Every Wednesday AdForum's James Thompson features a seminal ad from the past that in some way revolutionized advertising by profoundly impacting our industry, our culture, or the way our society interacts with commerce.
Today we look at the year 1979. The same year that a nuclear reactor overheated at Three Mile Island in Pennsylvania and Iranian militants seized the U.S. embassy in Tehran and held 52 American diplomats hostage for 444 days.
In advertising, 1979 was the year of the iconic Coca-Cola, Pittsburg Steeler Mean Joe Greene “Hey Kid, Catch” commercial that debuted on October 1, but most notably aired during Super Bowl XIV (a parallel with last week’s featured Wayback Wednesday ad that ran during Super Bowl XVIII) and forever changed the dynamic between NFL players and fans.

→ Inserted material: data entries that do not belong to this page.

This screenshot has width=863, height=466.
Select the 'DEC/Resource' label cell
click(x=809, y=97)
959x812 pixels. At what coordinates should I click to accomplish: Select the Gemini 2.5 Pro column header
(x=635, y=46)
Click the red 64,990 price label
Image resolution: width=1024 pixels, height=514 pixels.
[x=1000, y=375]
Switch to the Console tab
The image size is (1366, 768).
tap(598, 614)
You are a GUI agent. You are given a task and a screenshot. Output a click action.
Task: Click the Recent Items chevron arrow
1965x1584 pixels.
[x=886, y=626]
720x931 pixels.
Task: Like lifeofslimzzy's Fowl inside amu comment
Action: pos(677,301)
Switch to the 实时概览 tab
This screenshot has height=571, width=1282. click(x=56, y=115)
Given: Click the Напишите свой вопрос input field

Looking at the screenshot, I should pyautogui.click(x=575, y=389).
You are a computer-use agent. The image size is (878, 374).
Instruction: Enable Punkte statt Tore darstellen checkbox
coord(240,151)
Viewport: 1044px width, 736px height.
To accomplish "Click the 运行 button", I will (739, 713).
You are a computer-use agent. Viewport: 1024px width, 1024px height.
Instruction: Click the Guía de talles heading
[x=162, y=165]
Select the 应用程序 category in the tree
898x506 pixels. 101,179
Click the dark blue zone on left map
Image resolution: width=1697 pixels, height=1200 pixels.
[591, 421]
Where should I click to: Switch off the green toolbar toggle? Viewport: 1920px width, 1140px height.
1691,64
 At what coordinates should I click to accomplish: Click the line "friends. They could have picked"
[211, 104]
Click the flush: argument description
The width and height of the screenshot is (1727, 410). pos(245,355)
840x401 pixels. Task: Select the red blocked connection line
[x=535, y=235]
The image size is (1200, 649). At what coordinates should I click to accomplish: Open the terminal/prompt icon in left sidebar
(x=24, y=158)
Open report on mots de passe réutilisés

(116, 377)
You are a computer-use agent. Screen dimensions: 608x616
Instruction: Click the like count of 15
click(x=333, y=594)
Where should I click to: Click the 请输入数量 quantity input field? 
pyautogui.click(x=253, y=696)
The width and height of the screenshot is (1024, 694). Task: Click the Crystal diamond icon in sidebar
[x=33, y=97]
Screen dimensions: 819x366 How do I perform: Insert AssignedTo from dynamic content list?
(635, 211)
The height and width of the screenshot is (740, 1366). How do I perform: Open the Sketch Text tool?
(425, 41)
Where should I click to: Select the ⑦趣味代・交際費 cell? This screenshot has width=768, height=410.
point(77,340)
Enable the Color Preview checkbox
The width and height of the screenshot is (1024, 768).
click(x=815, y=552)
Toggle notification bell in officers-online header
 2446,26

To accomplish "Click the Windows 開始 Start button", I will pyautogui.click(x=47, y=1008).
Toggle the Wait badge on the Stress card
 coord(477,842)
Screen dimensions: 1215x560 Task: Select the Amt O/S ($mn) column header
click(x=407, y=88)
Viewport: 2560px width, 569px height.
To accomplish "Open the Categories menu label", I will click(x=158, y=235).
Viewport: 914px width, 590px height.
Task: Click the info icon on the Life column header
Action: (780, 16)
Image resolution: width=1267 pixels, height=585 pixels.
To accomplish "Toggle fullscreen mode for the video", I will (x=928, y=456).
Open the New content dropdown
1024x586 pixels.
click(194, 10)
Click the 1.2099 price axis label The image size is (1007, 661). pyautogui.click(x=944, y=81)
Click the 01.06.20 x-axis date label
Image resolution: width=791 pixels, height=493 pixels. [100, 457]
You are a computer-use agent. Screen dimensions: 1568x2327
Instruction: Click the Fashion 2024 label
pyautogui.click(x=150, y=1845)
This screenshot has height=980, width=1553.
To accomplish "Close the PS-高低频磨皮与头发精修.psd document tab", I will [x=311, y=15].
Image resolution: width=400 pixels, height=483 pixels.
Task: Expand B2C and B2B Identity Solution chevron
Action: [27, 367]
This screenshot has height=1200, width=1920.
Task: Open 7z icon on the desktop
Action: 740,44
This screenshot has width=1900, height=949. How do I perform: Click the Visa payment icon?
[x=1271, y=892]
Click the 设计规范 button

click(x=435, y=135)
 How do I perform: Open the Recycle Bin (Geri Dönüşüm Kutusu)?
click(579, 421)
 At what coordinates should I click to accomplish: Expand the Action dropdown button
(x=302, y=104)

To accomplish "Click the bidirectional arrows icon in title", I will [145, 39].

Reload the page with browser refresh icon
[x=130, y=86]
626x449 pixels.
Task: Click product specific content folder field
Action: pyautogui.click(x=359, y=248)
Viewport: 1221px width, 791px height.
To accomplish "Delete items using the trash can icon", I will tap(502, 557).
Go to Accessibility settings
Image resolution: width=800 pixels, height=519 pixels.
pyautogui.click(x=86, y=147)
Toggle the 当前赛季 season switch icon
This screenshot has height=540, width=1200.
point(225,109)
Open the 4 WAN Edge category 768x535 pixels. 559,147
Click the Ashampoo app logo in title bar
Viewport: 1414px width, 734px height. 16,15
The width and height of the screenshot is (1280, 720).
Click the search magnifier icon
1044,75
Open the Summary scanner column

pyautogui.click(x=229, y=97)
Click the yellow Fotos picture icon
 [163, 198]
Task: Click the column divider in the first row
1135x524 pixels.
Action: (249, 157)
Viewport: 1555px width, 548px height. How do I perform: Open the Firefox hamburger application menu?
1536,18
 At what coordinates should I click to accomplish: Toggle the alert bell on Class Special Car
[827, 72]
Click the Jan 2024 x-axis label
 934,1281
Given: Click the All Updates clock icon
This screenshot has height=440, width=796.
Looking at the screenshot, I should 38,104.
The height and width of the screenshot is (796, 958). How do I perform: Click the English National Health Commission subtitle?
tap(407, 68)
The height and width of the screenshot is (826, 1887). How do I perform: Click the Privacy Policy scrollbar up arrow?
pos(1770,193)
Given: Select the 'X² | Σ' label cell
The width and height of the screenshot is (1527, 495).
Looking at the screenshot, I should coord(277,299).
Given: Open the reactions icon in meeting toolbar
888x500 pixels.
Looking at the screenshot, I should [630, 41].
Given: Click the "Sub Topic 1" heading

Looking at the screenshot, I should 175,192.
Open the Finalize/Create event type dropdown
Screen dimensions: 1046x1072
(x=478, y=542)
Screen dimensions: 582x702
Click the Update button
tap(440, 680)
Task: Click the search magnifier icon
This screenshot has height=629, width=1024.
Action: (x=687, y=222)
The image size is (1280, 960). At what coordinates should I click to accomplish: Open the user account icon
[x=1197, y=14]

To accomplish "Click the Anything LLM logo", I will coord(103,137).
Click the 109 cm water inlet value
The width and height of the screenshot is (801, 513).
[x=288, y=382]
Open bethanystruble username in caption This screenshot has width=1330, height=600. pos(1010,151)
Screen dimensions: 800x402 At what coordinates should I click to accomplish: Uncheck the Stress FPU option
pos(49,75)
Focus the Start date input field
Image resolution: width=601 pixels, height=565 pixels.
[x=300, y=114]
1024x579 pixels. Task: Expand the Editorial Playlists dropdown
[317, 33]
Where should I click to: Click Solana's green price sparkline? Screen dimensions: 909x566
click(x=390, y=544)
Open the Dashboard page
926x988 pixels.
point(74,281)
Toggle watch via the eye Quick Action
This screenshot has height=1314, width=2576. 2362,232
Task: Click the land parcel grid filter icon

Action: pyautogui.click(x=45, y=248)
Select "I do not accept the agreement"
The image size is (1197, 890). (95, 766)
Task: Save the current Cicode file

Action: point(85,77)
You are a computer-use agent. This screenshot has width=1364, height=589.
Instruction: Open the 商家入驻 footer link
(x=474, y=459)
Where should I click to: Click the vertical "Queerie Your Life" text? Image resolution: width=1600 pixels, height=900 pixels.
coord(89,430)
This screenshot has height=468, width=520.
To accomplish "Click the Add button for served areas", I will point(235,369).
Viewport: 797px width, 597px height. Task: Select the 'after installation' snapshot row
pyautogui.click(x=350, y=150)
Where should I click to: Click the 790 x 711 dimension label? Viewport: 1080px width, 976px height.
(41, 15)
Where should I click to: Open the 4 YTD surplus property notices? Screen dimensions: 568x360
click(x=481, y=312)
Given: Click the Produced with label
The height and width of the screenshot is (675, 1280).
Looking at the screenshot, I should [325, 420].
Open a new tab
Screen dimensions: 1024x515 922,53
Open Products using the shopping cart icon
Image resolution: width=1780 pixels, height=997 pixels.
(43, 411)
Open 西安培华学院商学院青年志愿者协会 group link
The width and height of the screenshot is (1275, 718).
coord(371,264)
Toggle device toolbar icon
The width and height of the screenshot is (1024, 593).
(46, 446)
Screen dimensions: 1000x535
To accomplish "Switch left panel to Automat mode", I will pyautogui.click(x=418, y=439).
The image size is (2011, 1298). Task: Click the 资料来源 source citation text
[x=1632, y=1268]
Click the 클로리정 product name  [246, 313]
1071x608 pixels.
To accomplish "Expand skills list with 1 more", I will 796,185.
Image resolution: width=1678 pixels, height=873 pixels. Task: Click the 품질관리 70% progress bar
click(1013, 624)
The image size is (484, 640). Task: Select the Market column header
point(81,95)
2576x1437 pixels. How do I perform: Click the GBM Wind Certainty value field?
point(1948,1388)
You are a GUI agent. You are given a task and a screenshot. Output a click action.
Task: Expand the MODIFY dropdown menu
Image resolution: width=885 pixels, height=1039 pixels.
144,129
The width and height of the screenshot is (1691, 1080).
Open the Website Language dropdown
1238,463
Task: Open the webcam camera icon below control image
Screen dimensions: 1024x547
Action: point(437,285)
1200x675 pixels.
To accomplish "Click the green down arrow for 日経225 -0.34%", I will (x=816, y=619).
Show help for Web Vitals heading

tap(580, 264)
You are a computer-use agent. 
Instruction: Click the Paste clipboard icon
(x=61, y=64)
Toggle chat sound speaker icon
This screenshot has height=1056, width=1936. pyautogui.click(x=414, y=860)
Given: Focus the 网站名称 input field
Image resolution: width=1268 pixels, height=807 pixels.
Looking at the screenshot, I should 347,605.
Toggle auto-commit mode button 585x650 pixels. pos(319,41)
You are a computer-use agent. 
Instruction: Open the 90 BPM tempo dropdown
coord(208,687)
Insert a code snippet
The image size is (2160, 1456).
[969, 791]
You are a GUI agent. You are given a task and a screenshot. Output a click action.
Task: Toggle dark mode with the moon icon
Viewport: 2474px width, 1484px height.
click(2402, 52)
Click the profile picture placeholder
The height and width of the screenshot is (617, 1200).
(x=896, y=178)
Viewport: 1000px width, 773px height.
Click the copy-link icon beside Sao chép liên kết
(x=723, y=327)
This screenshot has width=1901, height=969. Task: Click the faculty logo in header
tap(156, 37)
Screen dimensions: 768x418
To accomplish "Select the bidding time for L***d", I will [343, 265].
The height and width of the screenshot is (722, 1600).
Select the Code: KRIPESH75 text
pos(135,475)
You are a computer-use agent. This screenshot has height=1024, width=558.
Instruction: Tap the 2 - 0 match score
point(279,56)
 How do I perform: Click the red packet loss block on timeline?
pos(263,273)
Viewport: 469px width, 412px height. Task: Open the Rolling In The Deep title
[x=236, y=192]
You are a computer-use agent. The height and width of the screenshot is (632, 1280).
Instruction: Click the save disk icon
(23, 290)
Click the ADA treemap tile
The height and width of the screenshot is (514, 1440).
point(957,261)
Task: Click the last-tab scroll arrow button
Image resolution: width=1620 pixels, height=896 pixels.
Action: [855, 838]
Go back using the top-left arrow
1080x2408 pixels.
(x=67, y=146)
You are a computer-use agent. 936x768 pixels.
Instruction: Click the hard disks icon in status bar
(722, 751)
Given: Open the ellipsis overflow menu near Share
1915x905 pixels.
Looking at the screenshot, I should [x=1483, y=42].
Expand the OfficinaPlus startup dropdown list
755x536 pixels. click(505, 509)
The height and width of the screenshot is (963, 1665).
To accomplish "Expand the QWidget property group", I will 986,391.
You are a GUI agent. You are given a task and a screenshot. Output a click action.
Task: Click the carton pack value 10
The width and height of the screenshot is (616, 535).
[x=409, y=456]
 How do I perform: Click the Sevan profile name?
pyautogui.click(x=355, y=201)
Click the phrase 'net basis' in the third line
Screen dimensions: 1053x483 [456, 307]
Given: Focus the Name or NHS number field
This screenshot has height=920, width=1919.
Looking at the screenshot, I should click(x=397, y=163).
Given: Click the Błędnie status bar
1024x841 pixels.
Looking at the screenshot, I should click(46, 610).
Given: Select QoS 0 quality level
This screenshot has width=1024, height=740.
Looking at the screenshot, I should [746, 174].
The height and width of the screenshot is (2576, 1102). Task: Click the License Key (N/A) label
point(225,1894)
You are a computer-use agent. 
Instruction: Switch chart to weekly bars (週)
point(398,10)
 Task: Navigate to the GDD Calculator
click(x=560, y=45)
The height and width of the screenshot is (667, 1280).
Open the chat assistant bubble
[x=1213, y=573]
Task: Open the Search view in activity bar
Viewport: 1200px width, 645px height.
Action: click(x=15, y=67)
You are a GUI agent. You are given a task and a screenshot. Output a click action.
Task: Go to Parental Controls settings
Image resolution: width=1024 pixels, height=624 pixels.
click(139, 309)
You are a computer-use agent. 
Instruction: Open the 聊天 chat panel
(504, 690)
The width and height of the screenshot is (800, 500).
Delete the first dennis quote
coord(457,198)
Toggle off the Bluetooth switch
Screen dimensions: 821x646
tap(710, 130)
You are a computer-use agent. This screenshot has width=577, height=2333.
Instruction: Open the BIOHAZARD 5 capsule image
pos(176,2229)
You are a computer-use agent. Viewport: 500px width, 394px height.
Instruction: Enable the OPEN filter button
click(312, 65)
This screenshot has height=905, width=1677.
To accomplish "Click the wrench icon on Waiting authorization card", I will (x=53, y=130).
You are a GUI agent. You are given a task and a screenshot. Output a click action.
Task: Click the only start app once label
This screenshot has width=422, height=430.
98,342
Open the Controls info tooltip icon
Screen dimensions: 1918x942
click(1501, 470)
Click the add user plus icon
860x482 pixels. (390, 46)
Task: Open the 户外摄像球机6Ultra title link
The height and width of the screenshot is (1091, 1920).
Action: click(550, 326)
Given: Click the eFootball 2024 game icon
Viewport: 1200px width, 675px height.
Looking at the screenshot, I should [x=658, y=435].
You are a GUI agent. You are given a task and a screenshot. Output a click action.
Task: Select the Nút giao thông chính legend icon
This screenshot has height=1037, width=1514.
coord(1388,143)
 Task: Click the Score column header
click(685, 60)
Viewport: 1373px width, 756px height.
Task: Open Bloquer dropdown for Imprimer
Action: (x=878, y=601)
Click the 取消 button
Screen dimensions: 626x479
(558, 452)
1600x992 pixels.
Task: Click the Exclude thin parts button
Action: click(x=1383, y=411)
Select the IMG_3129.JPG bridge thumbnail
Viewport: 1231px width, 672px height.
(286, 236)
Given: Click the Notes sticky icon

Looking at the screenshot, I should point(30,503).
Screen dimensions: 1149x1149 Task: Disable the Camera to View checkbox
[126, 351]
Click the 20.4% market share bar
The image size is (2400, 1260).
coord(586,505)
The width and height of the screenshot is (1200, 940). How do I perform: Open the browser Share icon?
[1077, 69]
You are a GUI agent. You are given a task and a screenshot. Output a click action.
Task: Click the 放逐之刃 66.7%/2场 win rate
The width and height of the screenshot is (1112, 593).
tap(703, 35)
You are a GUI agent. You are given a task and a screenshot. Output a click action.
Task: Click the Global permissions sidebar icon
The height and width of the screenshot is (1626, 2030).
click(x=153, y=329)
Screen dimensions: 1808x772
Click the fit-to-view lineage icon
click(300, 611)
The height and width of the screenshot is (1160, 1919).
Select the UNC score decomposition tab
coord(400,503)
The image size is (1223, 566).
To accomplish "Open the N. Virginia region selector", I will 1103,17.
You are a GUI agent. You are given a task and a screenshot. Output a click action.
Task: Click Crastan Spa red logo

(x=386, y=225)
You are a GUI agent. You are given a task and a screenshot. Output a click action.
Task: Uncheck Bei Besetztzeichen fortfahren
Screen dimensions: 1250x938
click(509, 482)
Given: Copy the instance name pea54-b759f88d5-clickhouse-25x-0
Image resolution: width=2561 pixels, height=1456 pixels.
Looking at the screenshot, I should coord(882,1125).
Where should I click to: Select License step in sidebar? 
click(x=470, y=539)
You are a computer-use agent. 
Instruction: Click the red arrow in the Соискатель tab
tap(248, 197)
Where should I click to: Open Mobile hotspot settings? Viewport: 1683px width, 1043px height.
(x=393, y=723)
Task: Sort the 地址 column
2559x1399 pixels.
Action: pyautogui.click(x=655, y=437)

Though many NFL players were celebrities in 1979, neither the league nor the fans could imagine how football in America would evolve into the juggernaut marketing and cultural force it is today, with fantasy football becoming a billion dollar enterprise among men and women of all ages and the NFL’s 32 teams being collectively valuated at $63 billion – yes, with a “b.”
It is difficult to imagine that today’s NFL’s superstars – who are handled like one-man multinational corporations by agents, PR firms, and global media agencies – are actually regular human beings. But they are; that will never change. While making “Hey Kid, Catch” Mean Joe Greene – who had never acted before – explained he had to endure dozens of takes because after chugging an entire bottle of Coke for each scene, he kept uncontrollably burping during his remarkable line, “Hey, kid. Catch.”